In the midst of what can be labeled as a second civil rights era, the fight for racial justice still resonates with us today through movements like Black Lives Matter. Dr. Martin Luther King Jr. and the Civil Rights Movement of the 1960’s are still relevant to this struggle, considering that today is the honorary day to celebrate his accomplishments as a leader of the largest racial justice movement in American history.
Here are a few of the many things that were established and inspired by Dr. Martin Luther King Jr. and his fellow civil rights activist leaders:
1. Martin Luther King Jr. provided black Americans a national platform that never existed before in American history
For as far back as our textbooks can take us, American governments and regimes have committed heinous crimes against the people of its nation. Starting with the genocide of indigenous people, ill treatment of immigrants, the horrendous institution of slavery leading to the formation of Jim Crow laws, there has always been at least one group of marginalized Americans to exist at a time.
For the first time in written history, however, Martin Luther King Jr. and the leaders of the Civil Rights Movement possessed the capacity to break free from this pattern and speak up against the oppressive legislature.

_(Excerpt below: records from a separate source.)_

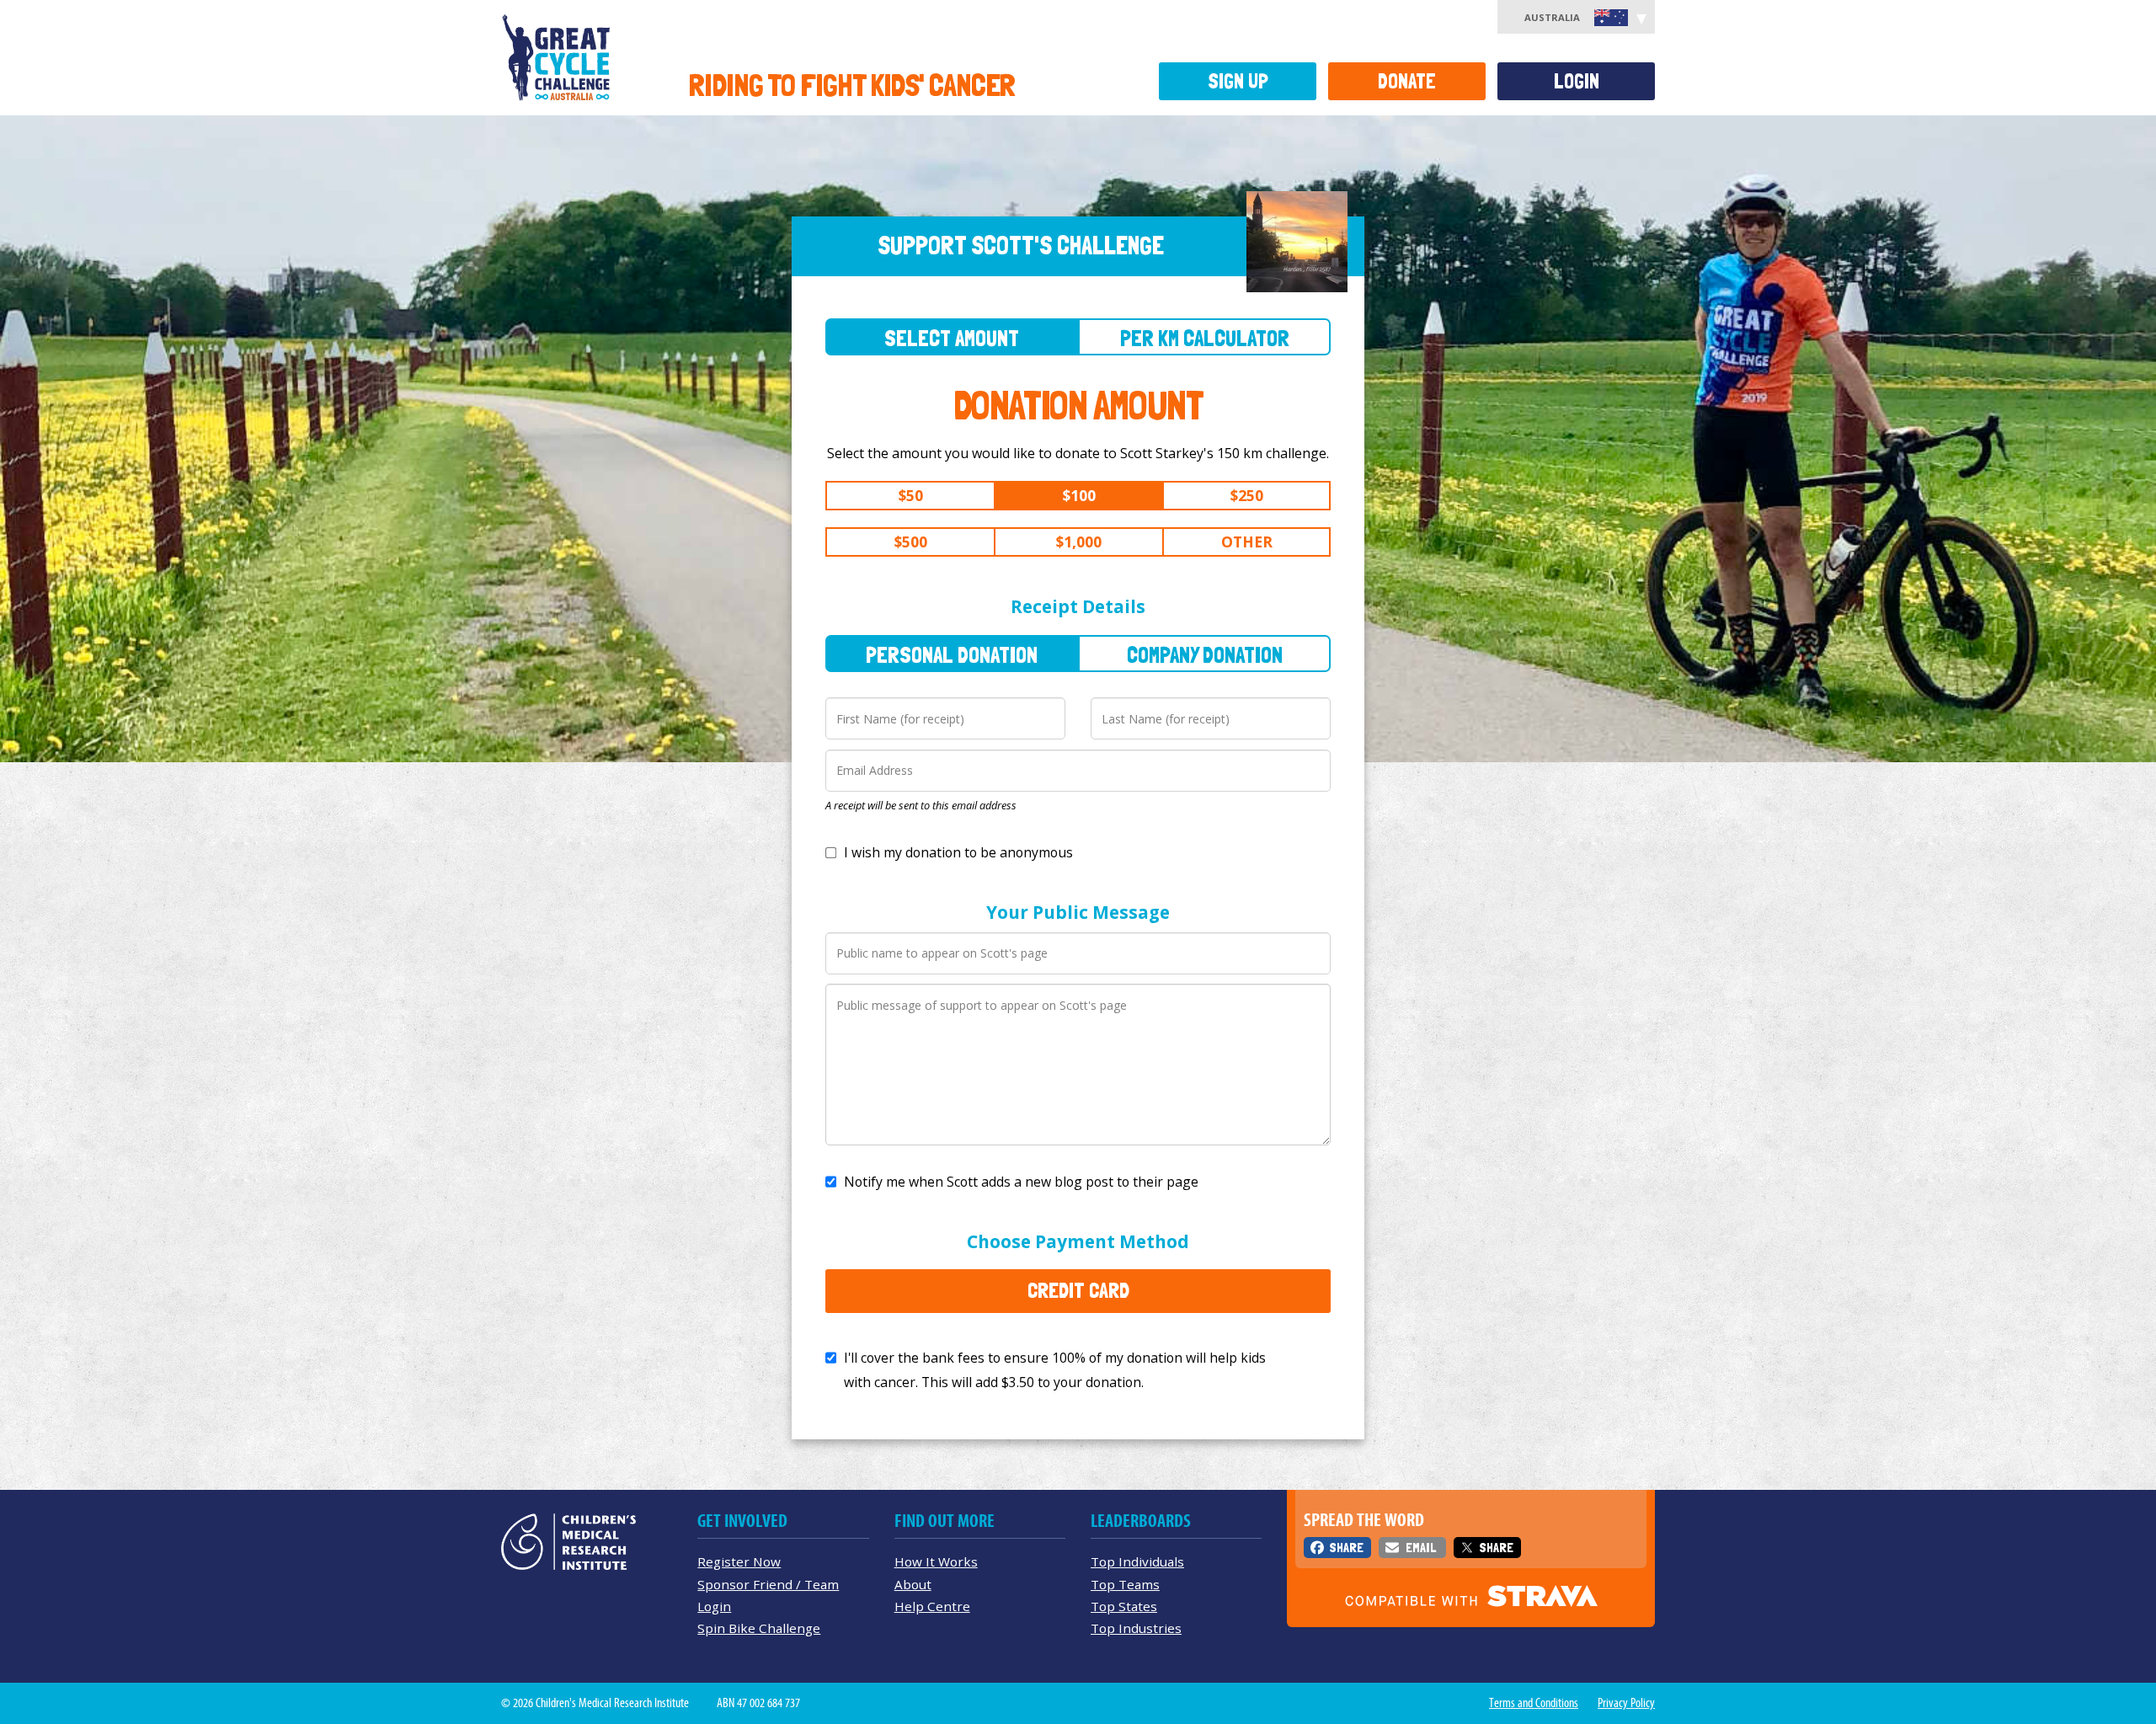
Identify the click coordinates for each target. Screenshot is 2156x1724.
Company (1205, 655)
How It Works (936, 1561)
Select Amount (951, 338)
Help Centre (932, 1606)
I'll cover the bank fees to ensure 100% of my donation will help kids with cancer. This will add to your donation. (1055, 1369)
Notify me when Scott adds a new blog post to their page (1021, 1181)
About (912, 1584)
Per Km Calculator (1204, 338)
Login (1576, 81)
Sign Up (1238, 81)
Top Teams (1125, 1584)
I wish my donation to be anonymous (958, 852)
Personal (952, 655)
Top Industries (1136, 1628)
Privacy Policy (1626, 1703)
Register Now (739, 1561)
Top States (1124, 1606)
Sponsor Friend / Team (768, 1584)
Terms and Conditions (1533, 1703)
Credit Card (1078, 1290)
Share (1346, 1548)
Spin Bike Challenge (758, 1628)
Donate (1407, 81)
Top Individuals (1137, 1561)
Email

2. The Civil Rights Movement and the presence of MLK allows us to continue to resist oppression non-violently
The most popular form of resistance today is non-violent protest. Although Thoreau and Gandhi were proponents of this method of protest and Dr. King was certainly inspired by them, he is considered the face of non-violent protest in American history. Whether it be in the form of sit-ins, die-ins, marches, and occupation of public spaces, much of this strategy can be credited to Dr. King.
3. Inter-racial mobilization
Not only was there a platform for black Americans, but MLK successfully mobilized white Americans and gave way for inter-racial justice activism. Having white people speak out against oppression was a major milestone in American history.

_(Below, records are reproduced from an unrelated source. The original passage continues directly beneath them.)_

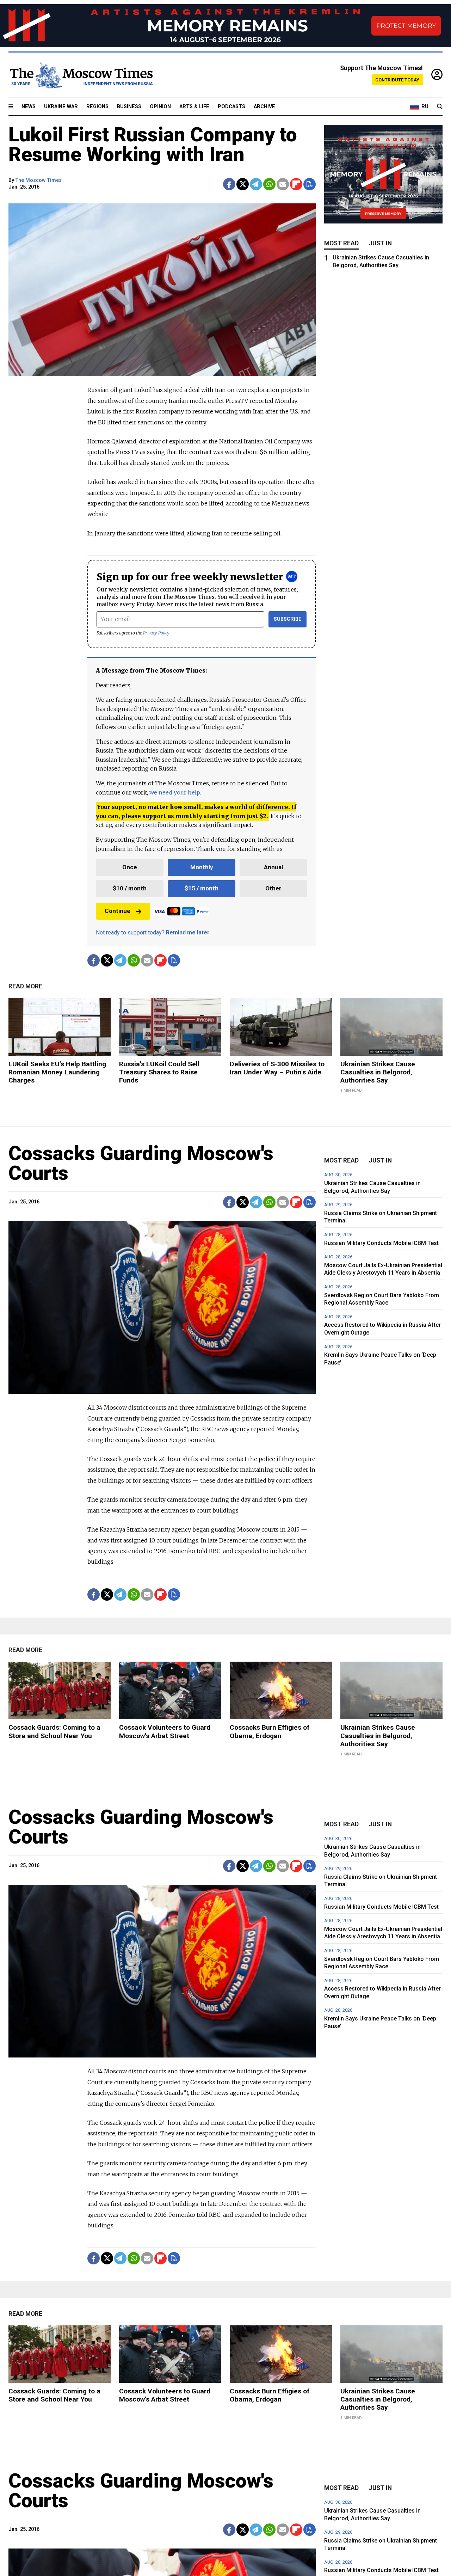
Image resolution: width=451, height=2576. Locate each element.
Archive (264, 107)
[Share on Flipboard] (296, 184)
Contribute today (397, 79)
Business (129, 107)
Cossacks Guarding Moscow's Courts (140, 1163)
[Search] (440, 106)
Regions (97, 107)
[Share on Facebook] (229, 184)
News (28, 107)
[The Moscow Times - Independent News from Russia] (80, 75)
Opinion (160, 107)
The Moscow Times (39, 180)
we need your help (174, 792)
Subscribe (288, 619)
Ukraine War (61, 107)
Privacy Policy (156, 633)
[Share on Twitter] (242, 184)
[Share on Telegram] (256, 184)
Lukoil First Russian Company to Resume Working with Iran (152, 144)
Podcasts (231, 107)
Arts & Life (194, 107)
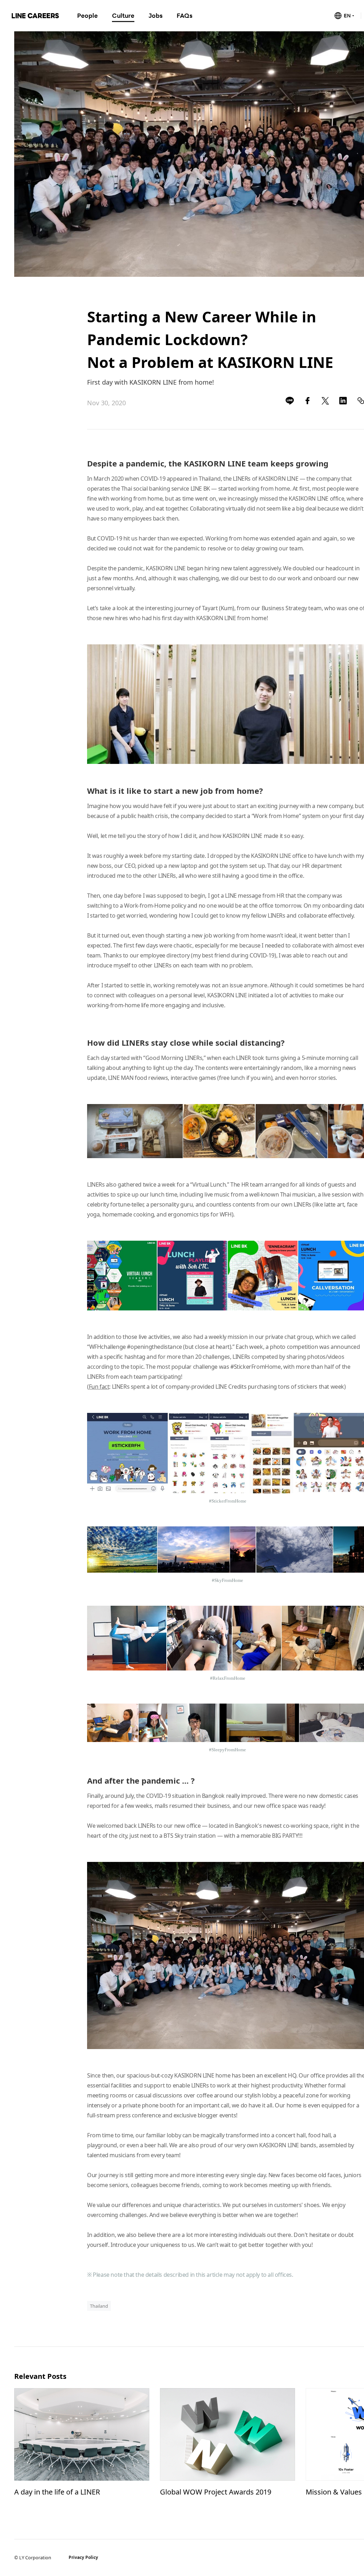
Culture (123, 15)
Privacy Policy (83, 2557)
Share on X (325, 401)
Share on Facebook (307, 401)
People (87, 15)
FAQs (184, 15)
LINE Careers (35, 15)
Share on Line (290, 401)
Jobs (155, 15)
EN (347, 15)
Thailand (99, 2306)
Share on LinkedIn (343, 401)
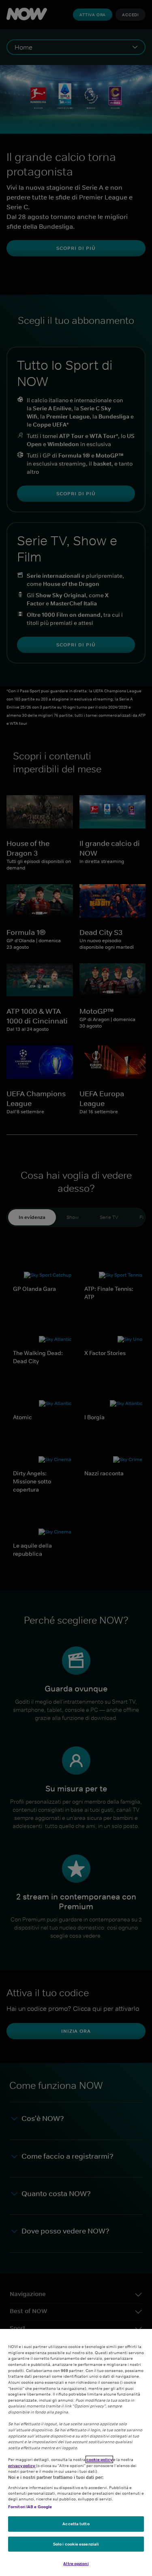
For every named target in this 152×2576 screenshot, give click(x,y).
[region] (76, 2452)
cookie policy (99, 2459)
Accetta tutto (75, 2523)
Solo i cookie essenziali (76, 2544)
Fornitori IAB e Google (30, 2506)
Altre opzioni (75, 2563)
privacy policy (22, 2465)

In regards to the media, coverage of the Civil Rights Movement was amplified because of the presence of white Americans on the front lines of demonstrations. Although that is not something to be proud of, seeing that white lives were clearly much more valued than black lives, it garnered attention and raised awareness around the movement.
4. Passing of legislation that provided rights for black Americans in a nation that regarded them as inferior
Throughout the century, racial segregation included public facilities to operate as “separate but equal,” which were, in fact, separate but far from equal.
These institutions ranged from schools to public bathrooms and drinking fountains. In 1964, Congress passed the Civil Rights Act, which outlawed racial segregation in publicly-owned facilities. At the signing of this landmark piece of legislature, President Lyndon B. Johnson personally met Dr. Martin Luther King, Jr.
In light of today’s political and social atmosphere, the American people must remember the legacies of great leaders like Martin Luther King Jr.
In a world where racial differences seem to be consistently prevalent, we can seek inspiration from the teachings and values of MLK. Love is far greater than hate and hate can only be dissipated with love.